More elaborate web animations can be created using a variety of different technologies, including MNG (Multiple-image Network Graphics), SVG (Scalable Vector Graphics), Java, JavaScript, dHTML (dynamic HTML), SMIL (Synchronized Multimedia Integration Language), QuickTime, Shockwave, and Flash. They vary substantially in sophistication, functionality, Web compatibility, openness, and the effort required to learn them. Consequently, creation and preservation of Web pages that include animation runs the gamut from fairly straightforward to complex and problematic.

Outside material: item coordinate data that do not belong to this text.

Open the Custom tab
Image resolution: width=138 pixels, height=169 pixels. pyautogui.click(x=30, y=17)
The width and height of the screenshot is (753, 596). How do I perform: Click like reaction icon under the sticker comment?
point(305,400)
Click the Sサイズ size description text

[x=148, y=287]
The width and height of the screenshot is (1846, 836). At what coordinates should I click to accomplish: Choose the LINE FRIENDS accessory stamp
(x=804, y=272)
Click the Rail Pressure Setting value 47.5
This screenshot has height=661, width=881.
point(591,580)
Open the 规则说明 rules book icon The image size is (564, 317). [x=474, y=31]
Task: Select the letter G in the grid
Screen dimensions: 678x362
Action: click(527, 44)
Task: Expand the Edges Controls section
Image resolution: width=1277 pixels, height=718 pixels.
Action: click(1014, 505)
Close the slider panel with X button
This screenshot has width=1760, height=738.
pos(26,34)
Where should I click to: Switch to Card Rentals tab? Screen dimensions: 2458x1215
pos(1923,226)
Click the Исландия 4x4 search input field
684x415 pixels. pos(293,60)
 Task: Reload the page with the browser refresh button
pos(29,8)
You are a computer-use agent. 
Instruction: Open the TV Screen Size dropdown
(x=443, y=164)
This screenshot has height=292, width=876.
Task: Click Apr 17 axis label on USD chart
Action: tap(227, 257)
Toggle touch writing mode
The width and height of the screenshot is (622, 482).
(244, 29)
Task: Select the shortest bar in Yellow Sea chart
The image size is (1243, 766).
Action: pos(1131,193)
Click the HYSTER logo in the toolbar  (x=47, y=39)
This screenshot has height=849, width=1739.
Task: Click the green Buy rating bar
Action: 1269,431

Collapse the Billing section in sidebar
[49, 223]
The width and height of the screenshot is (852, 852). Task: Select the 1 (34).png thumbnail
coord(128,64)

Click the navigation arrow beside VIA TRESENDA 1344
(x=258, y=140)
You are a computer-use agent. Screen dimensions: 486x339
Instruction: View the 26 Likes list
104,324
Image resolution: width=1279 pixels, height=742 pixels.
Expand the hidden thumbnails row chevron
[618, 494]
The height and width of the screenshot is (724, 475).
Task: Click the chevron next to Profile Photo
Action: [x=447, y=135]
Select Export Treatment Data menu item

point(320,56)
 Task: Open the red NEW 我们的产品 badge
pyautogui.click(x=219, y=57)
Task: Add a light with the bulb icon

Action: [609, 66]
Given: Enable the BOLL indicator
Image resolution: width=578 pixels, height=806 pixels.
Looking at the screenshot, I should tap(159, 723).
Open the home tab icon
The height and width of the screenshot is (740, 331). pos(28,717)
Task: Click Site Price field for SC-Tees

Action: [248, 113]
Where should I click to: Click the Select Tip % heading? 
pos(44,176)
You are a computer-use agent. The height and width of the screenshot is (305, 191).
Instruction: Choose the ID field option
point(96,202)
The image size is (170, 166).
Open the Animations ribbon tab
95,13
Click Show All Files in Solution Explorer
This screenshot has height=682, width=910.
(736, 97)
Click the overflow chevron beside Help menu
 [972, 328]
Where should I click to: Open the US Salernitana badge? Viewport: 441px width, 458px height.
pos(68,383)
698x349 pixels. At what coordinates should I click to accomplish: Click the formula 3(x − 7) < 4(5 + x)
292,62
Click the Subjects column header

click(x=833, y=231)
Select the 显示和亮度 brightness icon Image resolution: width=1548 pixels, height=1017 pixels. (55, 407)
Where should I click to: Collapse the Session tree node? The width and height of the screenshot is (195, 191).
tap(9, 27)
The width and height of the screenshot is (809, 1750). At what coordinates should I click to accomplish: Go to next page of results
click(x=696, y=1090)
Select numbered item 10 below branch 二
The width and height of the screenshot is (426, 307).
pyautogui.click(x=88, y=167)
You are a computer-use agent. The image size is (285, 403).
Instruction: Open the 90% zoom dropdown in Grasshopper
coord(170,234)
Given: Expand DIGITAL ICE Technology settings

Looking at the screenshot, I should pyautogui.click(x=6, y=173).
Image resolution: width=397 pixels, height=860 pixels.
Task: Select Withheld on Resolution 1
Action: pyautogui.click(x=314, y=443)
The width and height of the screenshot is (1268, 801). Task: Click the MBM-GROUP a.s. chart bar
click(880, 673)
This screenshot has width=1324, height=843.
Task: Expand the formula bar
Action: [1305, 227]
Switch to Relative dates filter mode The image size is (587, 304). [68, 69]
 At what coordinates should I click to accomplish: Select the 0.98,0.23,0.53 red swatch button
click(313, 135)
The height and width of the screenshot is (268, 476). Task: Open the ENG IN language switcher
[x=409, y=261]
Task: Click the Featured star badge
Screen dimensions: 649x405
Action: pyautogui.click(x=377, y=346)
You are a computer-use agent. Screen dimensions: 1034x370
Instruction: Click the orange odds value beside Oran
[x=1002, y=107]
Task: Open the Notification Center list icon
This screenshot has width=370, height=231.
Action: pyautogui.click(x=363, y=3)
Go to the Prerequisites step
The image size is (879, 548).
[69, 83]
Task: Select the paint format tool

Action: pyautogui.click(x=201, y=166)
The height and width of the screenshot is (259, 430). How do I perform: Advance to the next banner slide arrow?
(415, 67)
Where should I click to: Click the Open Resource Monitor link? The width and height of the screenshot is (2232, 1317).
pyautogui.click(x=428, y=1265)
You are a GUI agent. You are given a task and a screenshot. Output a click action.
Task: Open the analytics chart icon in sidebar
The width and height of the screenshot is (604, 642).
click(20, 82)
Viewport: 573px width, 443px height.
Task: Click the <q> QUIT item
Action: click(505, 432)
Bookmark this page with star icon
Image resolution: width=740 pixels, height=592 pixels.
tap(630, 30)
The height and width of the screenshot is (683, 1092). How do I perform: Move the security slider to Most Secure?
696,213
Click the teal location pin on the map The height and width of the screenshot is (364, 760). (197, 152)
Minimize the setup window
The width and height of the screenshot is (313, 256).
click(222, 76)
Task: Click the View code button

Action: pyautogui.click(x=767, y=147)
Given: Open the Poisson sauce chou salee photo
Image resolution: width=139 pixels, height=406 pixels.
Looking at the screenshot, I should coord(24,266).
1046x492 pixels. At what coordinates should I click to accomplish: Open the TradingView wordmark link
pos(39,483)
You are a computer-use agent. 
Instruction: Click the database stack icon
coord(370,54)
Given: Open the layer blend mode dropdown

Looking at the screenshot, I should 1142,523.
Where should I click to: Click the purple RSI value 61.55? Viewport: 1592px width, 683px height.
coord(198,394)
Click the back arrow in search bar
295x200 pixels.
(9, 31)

Among the many animation tools available to the Web site builder, Macromedia's Flash merits special attention because it is widely-used, is not a native Web technology, and is proprietary (unlike many of the others mentioned above). Therefore, this FAQ focuses on Flash, a technology for creating two-dimensional interactive vector graphics for the Web.

History and Terminology
Flash traces its origins to a browser plug-in called FutureSplash, originally produced by a company called FutureWave, but purchased by Macromedia in 1996 and renamed Flash. At the time, Macromedia offered a Web plug-in called Shockwave that decoded several of its multimedia products, including Flash. Thus the MIME type for Flash is application/x-shockwave-flash and the file extension for binary Flash files is “swf” for Shockwave Flash. Ultimately, Macromedia moved away from handling multiple content types with a single plug-in. Today, the Shockwave plug-in is only used to play content produced by Macromedia's Director, an older tool originally for developing interactive CD-ROM content but now also used for Web animation. The plug-in that plays back Flash content is called Flash Player. However, the term Shockwave Flash is still widely used (even by Macromedia), and is the source of much understandable confusion.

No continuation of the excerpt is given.